SET PROBLEM A: Give the lines of the records from the one containing "Task: Open the user account avatar menu" through the one containing "coord(87,125)" as a JSON list of strings, one string per line, omitting blank lines. Leave the pictures out.

>> BEGIN TEXT TO READ

Part 2:
Teaching with ICT
a.
Structuring Lessons
In
the case study we are dealing with, the teacher has a fairly regular
pattern to his sessions. He tends to start with a teacher-led
introduction to the session, outlining the area for coverage in
the session. In an hour-long lesson, he might restrict himself
to just one single moral or religious focus. From the introduction,
he will set pairs or small groups work to do, using either printed
worksheets, a section of a CD-ROM or specific investigations on
the World Wide Web. This work is structured, and he monitors progress
around the class until he can get them to report back to the whole
group on their progress, or summarise their progress in small
groups to feed back in the next session.
Again,
you might not work in exactly this way, but you probably do have
a pattern that you favour as a teacher. Characterise this pattern
to yourself now, and consider how the use of ICT as a resource
might fit into it.
The
teacher wants to use ICT over something like a four week period
(out of a total of eight weeks for the area of work), spending
two hours a week with it. First let's recall the main learning
objectives the teacher has for his pupils in this area:
- Explain
the concept of a moral problem
- Give
examples of problems as they impinge upon individuals and societies
- Describe
the responses of at least three religious traditions to a variety
of moral problems
- Discuss
approaches to the value of human life (including euthanasia,
murder, abortion, war, self-protection, self-destruction) particularly
in relation to:
- Christianity
- Islam
- Buddhism
Below
is a summary of how the three separate weeks are structured to
use ICT to meet some of these objectives. You will see that they
are proposed as three distinct stand-alone sets of work. This
is because the teacher needs to be flexible in when he can gain
access to the ICT, and needs to be able to move the sessions around
in consultation with other users of ICT in his school.

>> END TEXT TO READ
>> BEGIN SUPPLIED DATA

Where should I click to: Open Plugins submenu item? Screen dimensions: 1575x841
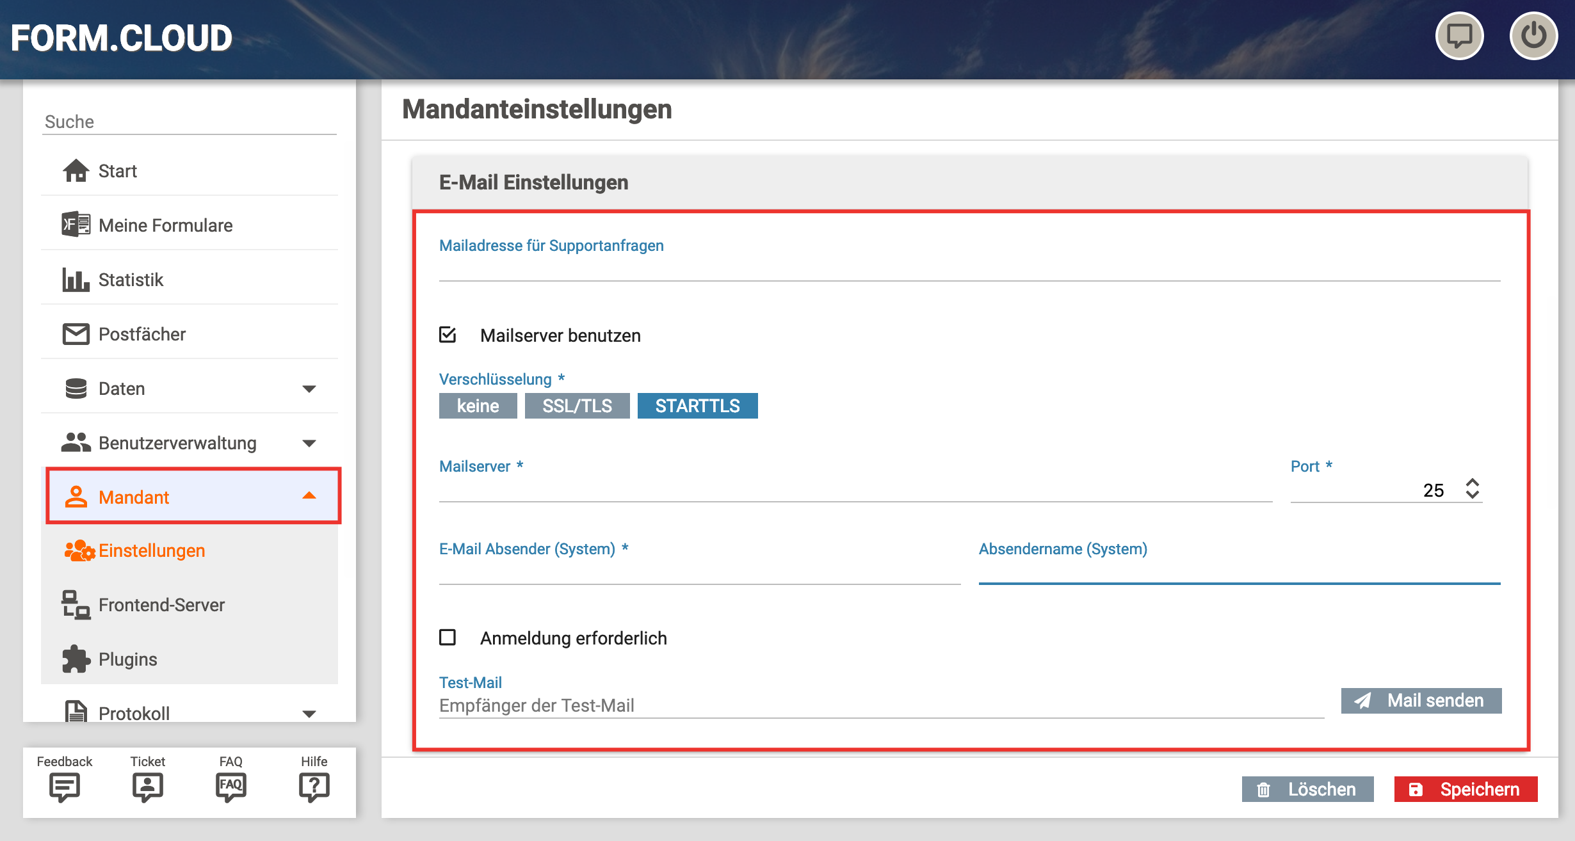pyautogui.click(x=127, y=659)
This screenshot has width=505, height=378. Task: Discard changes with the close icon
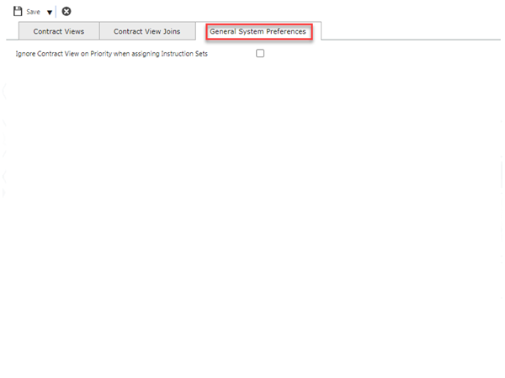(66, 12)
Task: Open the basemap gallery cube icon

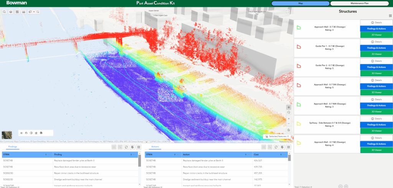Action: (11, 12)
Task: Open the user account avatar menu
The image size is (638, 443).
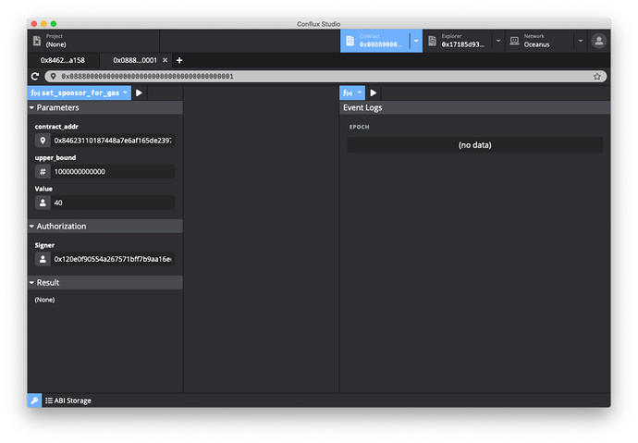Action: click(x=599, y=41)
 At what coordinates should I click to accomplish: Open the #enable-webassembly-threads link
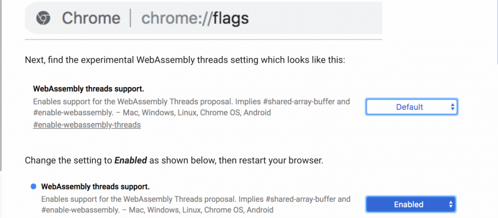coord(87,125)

>> END SUPPLIED DATA
>> BEGIN SUPPLIED DATA

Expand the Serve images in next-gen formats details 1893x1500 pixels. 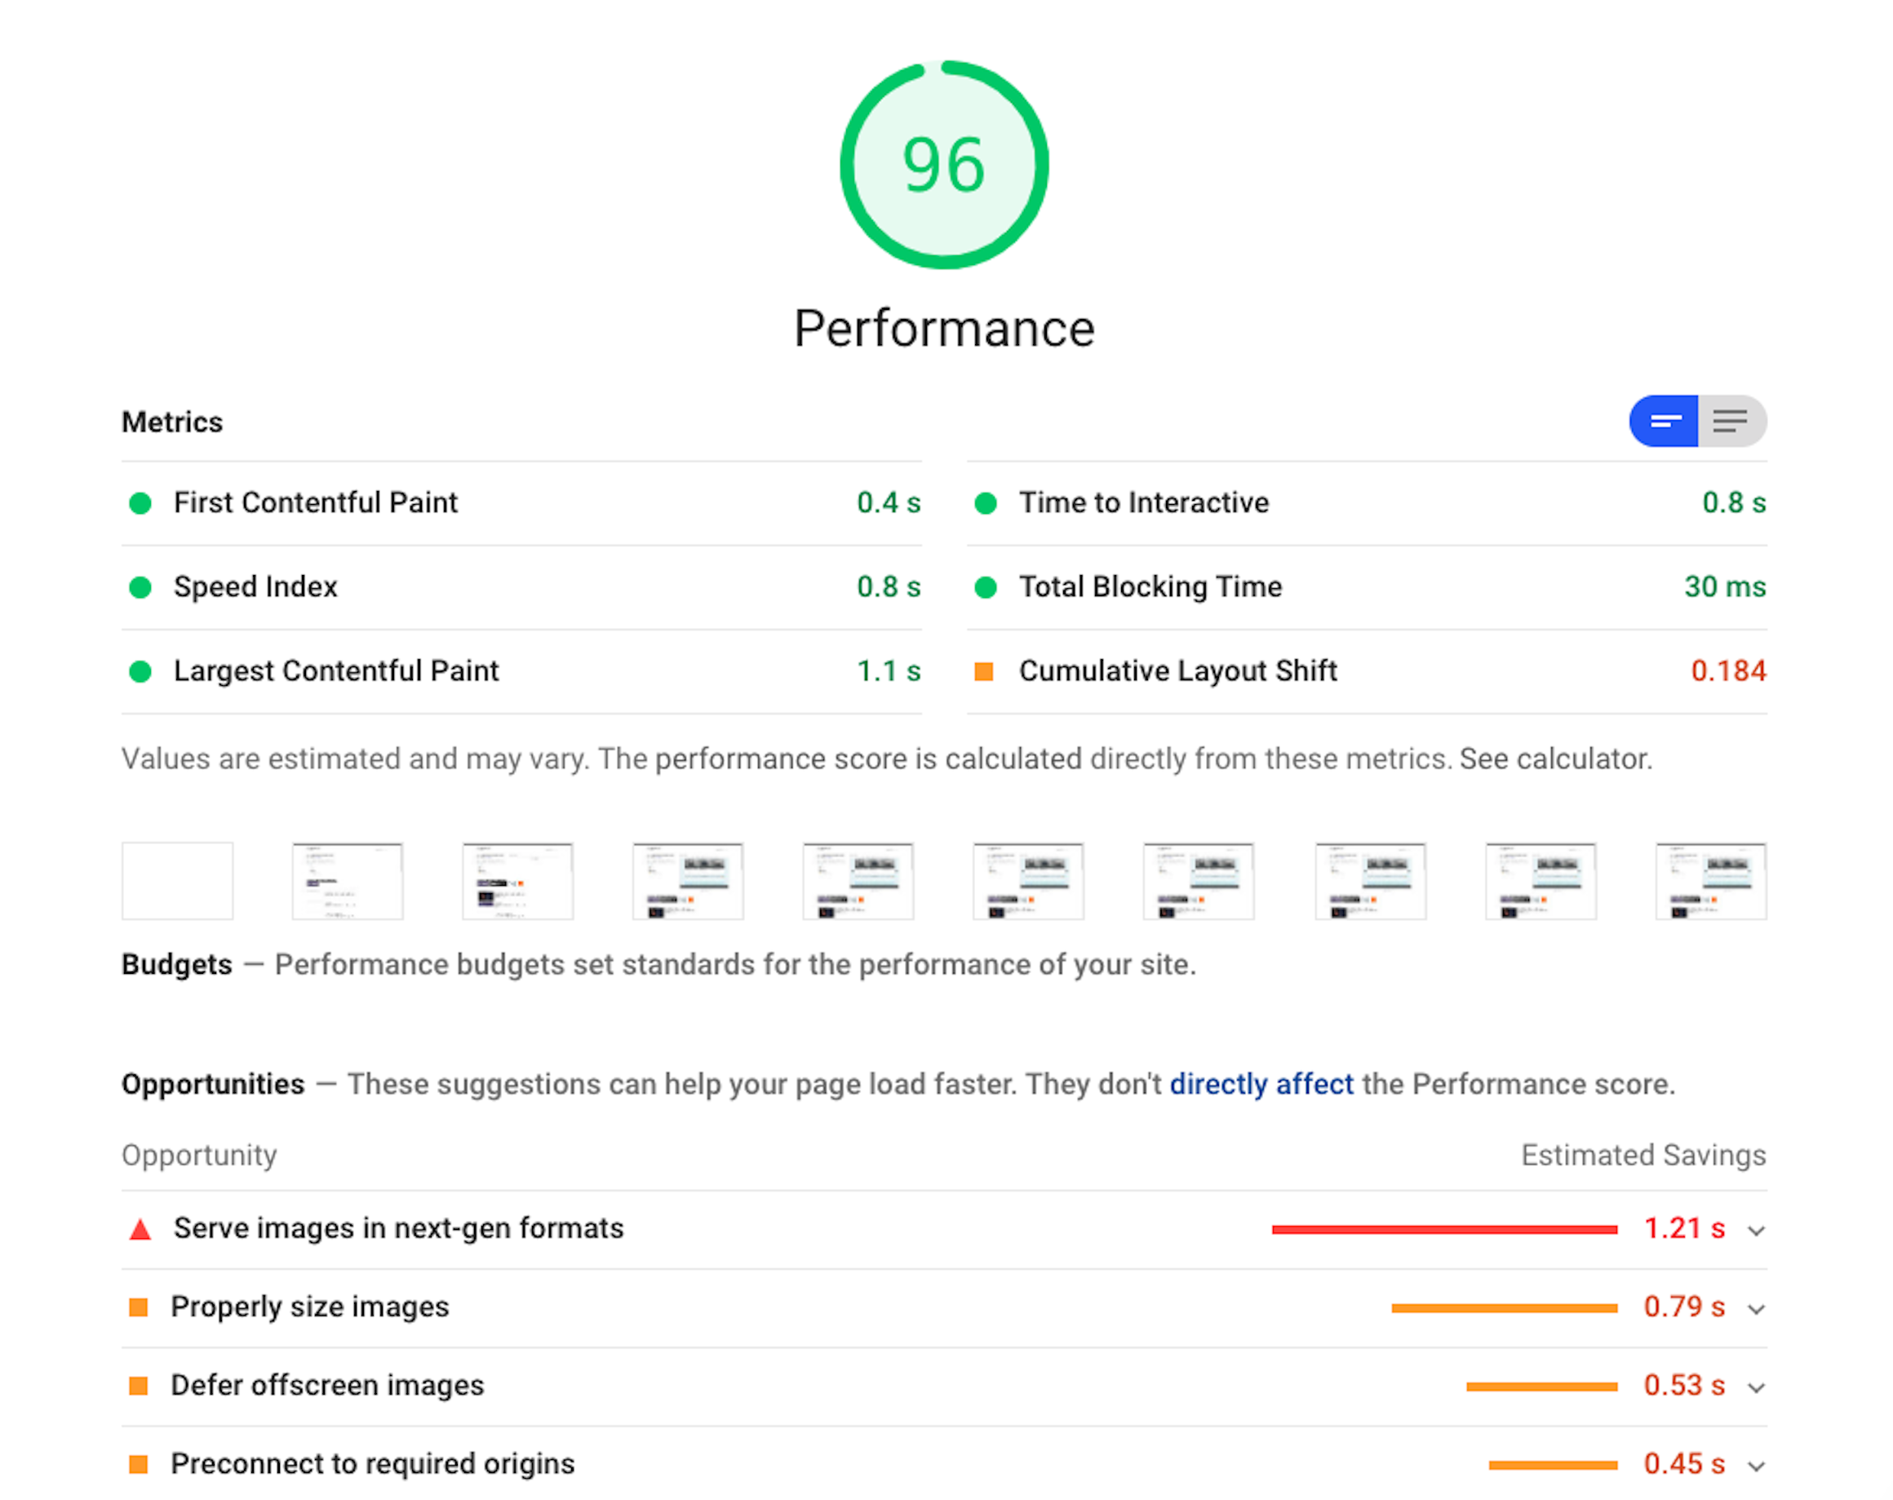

>> END SUPPLIED DATA

SET PROBLEM B: According to the text on teaching with ICT, how many hours a week does the teacher plan to spend using ICT?

RIGHT ANSWER A:
[
  "Task: Open the user account avatar menu",
  "The image size is (638, 443).",
  "Action: click(x=599, y=41)",
  " At what coordinates should I click to accomplish: Open the #enable-webassembly-threads link",
  "coord(87,125)"
]

RIGHT ANSWER B: Two hours a week.